REPUBLIKA.CO.ID, TEL AVIV – Calon presiden Amerika Serikat (AS) Donald Trump kembali mengalami percobaan pembunuhan saat bermain golf di Florida pada Ahad (15/9/2024) waktu setempat. Sobat Trump, Perdana Menteri Israel Benjamin Netanyahu mengkhawatirkan percobaan pembunuhan tersebut.
Perdana Menteri Israel mengatakan dia dan istrinya “terkejut dengan upaya pembunuhan kedua terhadap Presiden Trump dan lega mendengar bahwa upaya tersebut juga gagal”.
“Tetapi kita tidak boleh mengandalkan keberuntungan,” Netanyahu menambahkan dalam cuitannya di X. Ia menekankan agar “semua tindakan akan diambil untuk memastikan bahwa serangan mematikan terhadap calon presiden AS dapat digagalkan terlebih dahulu”.

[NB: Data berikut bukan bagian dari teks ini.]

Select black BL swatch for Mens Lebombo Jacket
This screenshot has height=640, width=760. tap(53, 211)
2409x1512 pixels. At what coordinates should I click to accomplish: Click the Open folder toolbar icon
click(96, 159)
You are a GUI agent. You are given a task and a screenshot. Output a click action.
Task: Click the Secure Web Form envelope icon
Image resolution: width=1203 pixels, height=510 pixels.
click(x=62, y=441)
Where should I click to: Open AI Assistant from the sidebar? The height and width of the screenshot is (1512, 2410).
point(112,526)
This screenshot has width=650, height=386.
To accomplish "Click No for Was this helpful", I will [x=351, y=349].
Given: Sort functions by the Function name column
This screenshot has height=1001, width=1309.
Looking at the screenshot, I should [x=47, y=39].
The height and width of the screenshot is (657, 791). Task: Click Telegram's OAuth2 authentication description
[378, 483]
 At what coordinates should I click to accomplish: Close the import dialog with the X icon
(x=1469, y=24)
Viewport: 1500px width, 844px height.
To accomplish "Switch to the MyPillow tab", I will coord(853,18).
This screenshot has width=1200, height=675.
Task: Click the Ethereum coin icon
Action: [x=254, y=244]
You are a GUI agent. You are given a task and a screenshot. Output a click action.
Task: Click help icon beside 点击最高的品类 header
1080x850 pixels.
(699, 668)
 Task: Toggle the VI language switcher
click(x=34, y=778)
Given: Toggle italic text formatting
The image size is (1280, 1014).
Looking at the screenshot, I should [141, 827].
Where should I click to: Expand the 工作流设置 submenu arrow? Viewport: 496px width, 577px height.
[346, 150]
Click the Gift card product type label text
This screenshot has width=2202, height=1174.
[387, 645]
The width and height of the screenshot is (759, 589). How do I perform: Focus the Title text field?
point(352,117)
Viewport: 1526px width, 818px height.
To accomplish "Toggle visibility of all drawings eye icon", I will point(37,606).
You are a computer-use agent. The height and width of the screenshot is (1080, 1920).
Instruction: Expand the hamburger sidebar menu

Meskipun para pemimpin AS biasanya menjaga hubungan dekat dengan rekan-rekan mereka di Israel, Trump memiliki hubungan yang sangat hangat dengan Netanyahu saat menjadi presiden.
Trump adalah presiden AS pertama yang mengakui Yerusalem sebagai ibu kota Israel dan membuka kedutaan besar AS di sana, langkah yang bertentangan dengan kesepakatan internasional. Trump juga merestui pencaplokan Israel atas Dataran Tinggi Golan, langkah yang tak dilakukan presiden-presiden sebelumnya.
Dalam kampanye Pilpres 2024 ini, baik calon dari Demokrat Kamala Harris maupun Trump yang didukung Partai Republik telah berjanji untuk melanjutkan dukungan tanpa syarat AS terhadap Israel jika terpilih. Serangan Israel, yang kebanyakan dilakukan dengan bom dari Amerika Serikat telah menewaskan sedikitnya 41.206 warga Palestina di Gaza, dan hampir seribu orang di Tepi Barat.
Baik Israel maupun AS sama-sama negara yang rentan terhadap pembunuhan politik. Netanyahu yang menjabat saat ini naik daun dan akhirnya terpilih sebagai perdana menteri setelah pembunuhan perdana menteri Israel Yitzhak Rabin pada 1990-an. Rabin dibunuh ekstremis Yahudi yang tak setuju atas upayanya mencapai perdamaian dengan Palestina.
Kekerasan politik di AS juga menggarisbawahi masalah kekerasan bersenjata yang lebih luas yang telah melanda negara tersebut selama beberapa dekade. Dalam upaya pembunuhan Trump pada Juli, penembak menggunakan senapan yang dibeli secara legal oleh ayahnya pada tahun 2013, menurut beberapa laporan media AS.
Partai Republik yang dipimpin Trump memandang kepemilikan senjata sebagai kebebasan penting dan telah menolak serta memblokir upaya untuk memberlakukan pembatasan senjata yang lebih ketat.
Dalam insiden kali ini, aparat penegak hukum mengatakan mereka menemukan senapan jenis AK-47 ketika mereka menangkap tersangka pria bersenjata. Senjata semi-otomatis jenis ini dapat dengan mudah diperoleh di AS, di mana Amandemen Kedua Konstitusi memberikan hak untuk “menyimpan dan memanggul senjata”.
Meskipun penembakan massal dan kekerasan politik di AS sering mendapat perhatian nasional dan internasional, sebagian besar insiden kekerasan bersenjata di negara tersebut tidak menjadi berita utama. Kekerasan senjata menewaskan 42.987 orang di AS tahun lalu, menurut kelompok penelitian Gun Violence Archive.